Exercise brief =
Whatever appears in the records, write it out again exactly.

Record extracts =

::::::::::

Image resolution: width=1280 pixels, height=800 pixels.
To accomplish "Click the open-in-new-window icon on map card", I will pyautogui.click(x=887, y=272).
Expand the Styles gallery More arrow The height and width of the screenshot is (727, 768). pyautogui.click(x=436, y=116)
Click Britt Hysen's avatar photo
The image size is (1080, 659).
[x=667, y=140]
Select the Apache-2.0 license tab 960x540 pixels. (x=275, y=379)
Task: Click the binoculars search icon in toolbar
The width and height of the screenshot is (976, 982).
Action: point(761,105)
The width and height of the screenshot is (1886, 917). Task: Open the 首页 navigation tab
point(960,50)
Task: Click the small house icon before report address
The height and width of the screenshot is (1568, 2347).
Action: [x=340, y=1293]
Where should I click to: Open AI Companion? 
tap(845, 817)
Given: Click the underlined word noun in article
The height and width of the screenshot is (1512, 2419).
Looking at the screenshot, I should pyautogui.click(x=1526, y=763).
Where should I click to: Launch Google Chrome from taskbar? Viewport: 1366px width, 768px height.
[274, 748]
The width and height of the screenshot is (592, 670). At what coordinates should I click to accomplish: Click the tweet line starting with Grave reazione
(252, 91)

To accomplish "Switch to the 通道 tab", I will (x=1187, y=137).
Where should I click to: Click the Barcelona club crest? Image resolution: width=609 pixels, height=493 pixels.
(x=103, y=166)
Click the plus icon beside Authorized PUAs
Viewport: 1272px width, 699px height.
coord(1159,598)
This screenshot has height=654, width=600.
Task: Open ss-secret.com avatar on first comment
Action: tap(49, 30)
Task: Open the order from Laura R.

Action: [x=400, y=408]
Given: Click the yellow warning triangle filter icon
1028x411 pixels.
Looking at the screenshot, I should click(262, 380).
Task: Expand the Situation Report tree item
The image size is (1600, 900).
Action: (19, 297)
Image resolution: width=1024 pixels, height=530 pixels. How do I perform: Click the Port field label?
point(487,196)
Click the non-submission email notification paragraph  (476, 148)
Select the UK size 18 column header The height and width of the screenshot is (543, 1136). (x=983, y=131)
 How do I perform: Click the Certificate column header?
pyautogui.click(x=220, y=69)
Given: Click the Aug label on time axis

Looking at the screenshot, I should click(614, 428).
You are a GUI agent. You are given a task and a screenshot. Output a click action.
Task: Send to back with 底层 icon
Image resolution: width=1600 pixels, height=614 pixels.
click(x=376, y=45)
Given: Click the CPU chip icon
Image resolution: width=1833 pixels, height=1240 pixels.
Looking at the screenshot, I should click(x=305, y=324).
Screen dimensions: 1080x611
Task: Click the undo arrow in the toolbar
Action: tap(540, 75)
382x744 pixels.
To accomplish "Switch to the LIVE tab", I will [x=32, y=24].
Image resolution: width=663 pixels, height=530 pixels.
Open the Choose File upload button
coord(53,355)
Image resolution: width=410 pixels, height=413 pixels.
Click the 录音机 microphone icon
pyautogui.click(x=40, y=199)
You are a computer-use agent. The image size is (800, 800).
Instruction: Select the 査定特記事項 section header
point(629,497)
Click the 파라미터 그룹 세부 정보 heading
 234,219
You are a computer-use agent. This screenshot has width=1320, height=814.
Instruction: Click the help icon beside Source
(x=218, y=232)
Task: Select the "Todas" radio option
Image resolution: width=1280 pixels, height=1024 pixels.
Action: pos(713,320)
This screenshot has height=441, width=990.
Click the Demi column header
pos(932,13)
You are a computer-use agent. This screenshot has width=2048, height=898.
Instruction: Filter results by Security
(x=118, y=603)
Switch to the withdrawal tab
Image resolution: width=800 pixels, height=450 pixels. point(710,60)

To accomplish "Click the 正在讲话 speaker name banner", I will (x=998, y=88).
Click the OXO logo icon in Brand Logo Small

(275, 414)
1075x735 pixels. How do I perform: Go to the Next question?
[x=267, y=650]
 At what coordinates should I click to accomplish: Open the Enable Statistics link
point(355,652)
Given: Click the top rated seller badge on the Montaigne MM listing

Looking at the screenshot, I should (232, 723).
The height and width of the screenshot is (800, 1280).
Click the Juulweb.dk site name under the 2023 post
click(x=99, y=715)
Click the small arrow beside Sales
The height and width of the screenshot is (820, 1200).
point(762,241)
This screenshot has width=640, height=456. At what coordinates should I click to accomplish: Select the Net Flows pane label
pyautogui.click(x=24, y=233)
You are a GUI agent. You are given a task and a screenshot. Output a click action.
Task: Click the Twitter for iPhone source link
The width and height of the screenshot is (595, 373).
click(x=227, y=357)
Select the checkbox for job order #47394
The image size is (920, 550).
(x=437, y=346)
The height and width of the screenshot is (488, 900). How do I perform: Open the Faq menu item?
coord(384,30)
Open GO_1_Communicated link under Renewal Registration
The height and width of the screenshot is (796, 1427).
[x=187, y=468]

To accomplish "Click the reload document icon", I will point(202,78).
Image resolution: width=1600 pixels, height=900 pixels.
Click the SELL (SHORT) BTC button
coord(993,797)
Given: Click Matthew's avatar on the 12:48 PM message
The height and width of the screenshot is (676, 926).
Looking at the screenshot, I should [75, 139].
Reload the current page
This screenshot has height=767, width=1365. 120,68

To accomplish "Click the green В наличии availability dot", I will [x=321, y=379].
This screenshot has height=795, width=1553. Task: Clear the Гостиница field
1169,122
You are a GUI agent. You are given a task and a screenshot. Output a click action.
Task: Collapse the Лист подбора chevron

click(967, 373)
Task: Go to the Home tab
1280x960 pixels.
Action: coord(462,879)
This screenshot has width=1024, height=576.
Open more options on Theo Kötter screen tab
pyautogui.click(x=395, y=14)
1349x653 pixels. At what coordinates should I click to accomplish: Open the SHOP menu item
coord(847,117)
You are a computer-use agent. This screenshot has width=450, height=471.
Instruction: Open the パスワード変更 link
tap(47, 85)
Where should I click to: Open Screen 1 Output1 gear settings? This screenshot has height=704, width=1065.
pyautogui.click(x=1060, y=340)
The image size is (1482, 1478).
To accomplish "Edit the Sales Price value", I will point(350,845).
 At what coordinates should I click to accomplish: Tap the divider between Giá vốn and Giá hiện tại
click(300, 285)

::::::::::

The answer =
Image resolution: width=1280 pixels, height=800 pixels.
To accomplish "Click the open-in-new-window icon on map card", I will pyautogui.click(x=887, y=272).
Expand the Styles gallery More arrow The height and width of the screenshot is (727, 768). pyautogui.click(x=436, y=116)
Click Britt Hysen's avatar photo
The image size is (1080, 659).
[x=667, y=140]
Select the Apache-2.0 license tab 960x540 pixels. (x=275, y=379)
Task: Click the binoculars search icon in toolbar
The width and height of the screenshot is (976, 982).
Action: point(761,105)
The width and height of the screenshot is (1886, 917). Task: Open the 首页 navigation tab
point(960,50)
Task: Click the small house icon before report address
The height and width of the screenshot is (1568, 2347).
Action: [x=340, y=1293]
Where should I click to: Open AI Companion? 
tap(845, 817)
Given: Click the underlined word noun in article
The height and width of the screenshot is (1512, 2419).
Looking at the screenshot, I should pyautogui.click(x=1526, y=763).
Where should I click to: Launch Google Chrome from taskbar? Viewport: 1366px width, 768px height.
[274, 748]
The width and height of the screenshot is (592, 670). At what coordinates should I click to accomplish: Click the tweet line starting with Grave reazione
(252, 91)

To accomplish "Switch to the 通道 tab", I will (x=1187, y=137).
Where should I click to: Click the Barcelona club crest? Image resolution: width=609 pixels, height=493 pixels.
(x=103, y=166)
Click the plus icon beside Authorized PUAs
Viewport: 1272px width, 699px height.
coord(1159,598)
This screenshot has height=654, width=600.
Task: Open ss-secret.com avatar on first comment
Action: tap(49, 30)
Task: Open the order from Laura R.

Action: [x=400, y=408]
Given: Click the yellow warning triangle filter icon
1028x411 pixels.
Looking at the screenshot, I should click(262, 380).
Task: Expand the Situation Report tree item
The image size is (1600, 900).
Action: (19, 297)
Image resolution: width=1024 pixels, height=530 pixels. How do I perform: Click the Port field label?
point(487,196)
Click the non-submission email notification paragraph  (476, 148)
Select the UK size 18 column header The height and width of the screenshot is (543, 1136). (x=983, y=131)
 How do I perform: Click the Certificate column header?
pyautogui.click(x=220, y=69)
Given: Click the Aug label on time axis

Looking at the screenshot, I should click(614, 428).
You are a GUI agent. You are given a task and a screenshot. Output a click action.
Task: Send to back with 底层 icon
Image resolution: width=1600 pixels, height=614 pixels.
click(x=376, y=45)
Given: Click the CPU chip icon
Image resolution: width=1833 pixels, height=1240 pixels.
Looking at the screenshot, I should click(x=305, y=324).
Screen dimensions: 1080x611
Task: Click the undo arrow in the toolbar
Action: tap(540, 75)
382x744 pixels.
To accomplish "Switch to the LIVE tab", I will [x=32, y=24].
Image resolution: width=663 pixels, height=530 pixels.
Open the Choose File upload button
coord(53,355)
Image resolution: width=410 pixels, height=413 pixels.
Click the 录音机 microphone icon
pyautogui.click(x=40, y=199)
You are a computer-use agent. The image size is (800, 800).
Instruction: Select the 査定特記事項 section header
point(629,497)
Click the 파라미터 그룹 세부 정보 heading
 234,219
You are a computer-use agent. This screenshot has width=1320, height=814.
Instruction: Click the help icon beside Source
(x=218, y=232)
Task: Select the "Todas" radio option
Image resolution: width=1280 pixels, height=1024 pixels.
Action: pos(713,320)
This screenshot has height=441, width=990.
Click the Demi column header
pos(932,13)
You are a computer-use agent. This screenshot has width=2048, height=898.
Instruction: Filter results by Security
(x=118, y=603)
Switch to the withdrawal tab
Image resolution: width=800 pixels, height=450 pixels. point(710,60)

To accomplish "Click the 正在讲话 speaker name banner", I will (x=998, y=88).
Click the OXO logo icon in Brand Logo Small

(275, 414)
1075x735 pixels. How do I perform: Go to the Next question?
[x=267, y=650]
 At what coordinates should I click to accomplish: Open the Enable Statistics link
point(355,652)
Given: Click the top rated seller badge on the Montaigne MM listing

Looking at the screenshot, I should (232, 723).
The height and width of the screenshot is (800, 1280).
Click the Juulweb.dk site name under the 2023 post
click(x=99, y=715)
Click the small arrow beside Sales
The height and width of the screenshot is (820, 1200).
point(762,241)
This screenshot has width=640, height=456. At what coordinates should I click to accomplish: Select the Net Flows pane label
pyautogui.click(x=24, y=233)
You are a GUI agent. You are given a task and a screenshot. Output a click action.
Task: Click the Twitter for iPhone source link
The width and height of the screenshot is (595, 373).
click(x=227, y=357)
Select the checkbox for job order #47394
The image size is (920, 550).
(x=437, y=346)
The height and width of the screenshot is (488, 900). How do I perform: Open the Faq menu item?
coord(384,30)
Open GO_1_Communicated link under Renewal Registration
The height and width of the screenshot is (796, 1427).
[x=187, y=468]

To accomplish "Click the reload document icon", I will point(202,78).
Image resolution: width=1600 pixels, height=900 pixels.
Click the SELL (SHORT) BTC button
coord(993,797)
Given: Click Matthew's avatar on the 12:48 PM message
The height and width of the screenshot is (676, 926).
Looking at the screenshot, I should [75, 139].
Reload the current page
This screenshot has height=767, width=1365. 120,68

To accomplish "Click the green В наличии availability dot", I will [x=321, y=379].
This screenshot has height=795, width=1553. Task: Clear the Гостиница field
1169,122
You are a GUI agent. You are given a task and a screenshot. Output a click action.
Task: Collapse the Лист подбора chevron

click(967, 373)
Task: Go to the Home tab
1280x960 pixels.
Action: coord(462,879)
This screenshot has width=1024, height=576.
Open more options on Theo Kötter screen tab
pyautogui.click(x=395, y=14)
1349x653 pixels. At what coordinates should I click to accomplish: Open the SHOP menu item
coord(847,117)
You are a computer-use agent. This screenshot has width=450, height=471.
Instruction: Open the パスワード変更 link
tap(47, 85)
Where should I click to: Open Screen 1 Output1 gear settings? This screenshot has height=704, width=1065.
pyautogui.click(x=1060, y=340)
The image size is (1482, 1478).
To accomplish "Edit the Sales Price value", I will point(350,845).
 At what coordinates should I click to accomplish: Tap the divider between Giá vốn and Giá hiện tại
click(300, 285)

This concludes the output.